_Problem description_
Return each line of the data below that contains the string "every".

[Stored data entries]
========================================

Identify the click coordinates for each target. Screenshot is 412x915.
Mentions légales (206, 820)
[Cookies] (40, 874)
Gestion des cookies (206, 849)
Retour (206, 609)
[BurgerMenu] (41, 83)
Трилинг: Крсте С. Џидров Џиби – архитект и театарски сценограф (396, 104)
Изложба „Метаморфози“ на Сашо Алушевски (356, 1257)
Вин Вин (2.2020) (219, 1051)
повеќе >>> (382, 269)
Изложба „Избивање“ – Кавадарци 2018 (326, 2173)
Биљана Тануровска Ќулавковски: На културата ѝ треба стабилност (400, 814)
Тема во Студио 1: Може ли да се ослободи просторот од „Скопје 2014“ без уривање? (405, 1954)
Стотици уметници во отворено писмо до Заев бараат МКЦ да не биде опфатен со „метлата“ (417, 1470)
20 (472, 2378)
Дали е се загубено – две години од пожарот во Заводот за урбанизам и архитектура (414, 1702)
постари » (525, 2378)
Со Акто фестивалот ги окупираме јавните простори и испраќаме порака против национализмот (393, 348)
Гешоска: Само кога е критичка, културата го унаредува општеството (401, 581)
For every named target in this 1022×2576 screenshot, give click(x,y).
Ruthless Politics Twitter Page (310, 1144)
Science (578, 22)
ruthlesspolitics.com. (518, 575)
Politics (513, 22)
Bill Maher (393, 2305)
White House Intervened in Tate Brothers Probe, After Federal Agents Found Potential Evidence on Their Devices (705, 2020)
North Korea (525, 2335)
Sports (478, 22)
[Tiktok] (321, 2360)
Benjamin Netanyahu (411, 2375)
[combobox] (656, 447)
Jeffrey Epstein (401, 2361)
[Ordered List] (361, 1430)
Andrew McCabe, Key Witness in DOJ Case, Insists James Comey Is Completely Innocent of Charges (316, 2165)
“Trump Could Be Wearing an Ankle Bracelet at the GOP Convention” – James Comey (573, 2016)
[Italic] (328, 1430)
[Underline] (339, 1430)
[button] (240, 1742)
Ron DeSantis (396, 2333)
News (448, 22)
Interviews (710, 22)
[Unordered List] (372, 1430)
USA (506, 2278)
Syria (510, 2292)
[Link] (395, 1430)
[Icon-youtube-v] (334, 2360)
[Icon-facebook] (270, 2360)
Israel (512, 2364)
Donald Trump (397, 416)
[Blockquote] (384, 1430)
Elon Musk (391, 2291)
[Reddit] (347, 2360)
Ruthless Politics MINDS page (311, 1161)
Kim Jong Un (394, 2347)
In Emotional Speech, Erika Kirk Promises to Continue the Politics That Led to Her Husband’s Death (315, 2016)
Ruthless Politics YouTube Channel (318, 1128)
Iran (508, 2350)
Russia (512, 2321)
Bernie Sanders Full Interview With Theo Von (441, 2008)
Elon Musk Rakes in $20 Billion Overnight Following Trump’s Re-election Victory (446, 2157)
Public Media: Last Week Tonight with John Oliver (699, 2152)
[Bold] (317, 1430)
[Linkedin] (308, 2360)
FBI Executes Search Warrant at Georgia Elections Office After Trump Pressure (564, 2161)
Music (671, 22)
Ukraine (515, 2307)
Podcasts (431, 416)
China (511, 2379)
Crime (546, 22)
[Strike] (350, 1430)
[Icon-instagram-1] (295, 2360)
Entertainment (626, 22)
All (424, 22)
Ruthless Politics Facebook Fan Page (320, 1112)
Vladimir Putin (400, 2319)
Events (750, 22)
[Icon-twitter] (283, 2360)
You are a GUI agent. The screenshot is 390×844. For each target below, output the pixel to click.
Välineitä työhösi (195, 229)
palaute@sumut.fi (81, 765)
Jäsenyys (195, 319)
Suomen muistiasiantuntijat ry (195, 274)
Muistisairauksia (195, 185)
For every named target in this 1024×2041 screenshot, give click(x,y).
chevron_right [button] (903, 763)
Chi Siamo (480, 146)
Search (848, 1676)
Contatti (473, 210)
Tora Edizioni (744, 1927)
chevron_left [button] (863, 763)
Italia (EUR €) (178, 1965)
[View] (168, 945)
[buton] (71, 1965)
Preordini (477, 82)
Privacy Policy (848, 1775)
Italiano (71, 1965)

========================================

_Result_
For every named target in this 1022×2576 screenshot, give click(x,y).
For every named target in this 1024×2041 screenshot, give click(x,y).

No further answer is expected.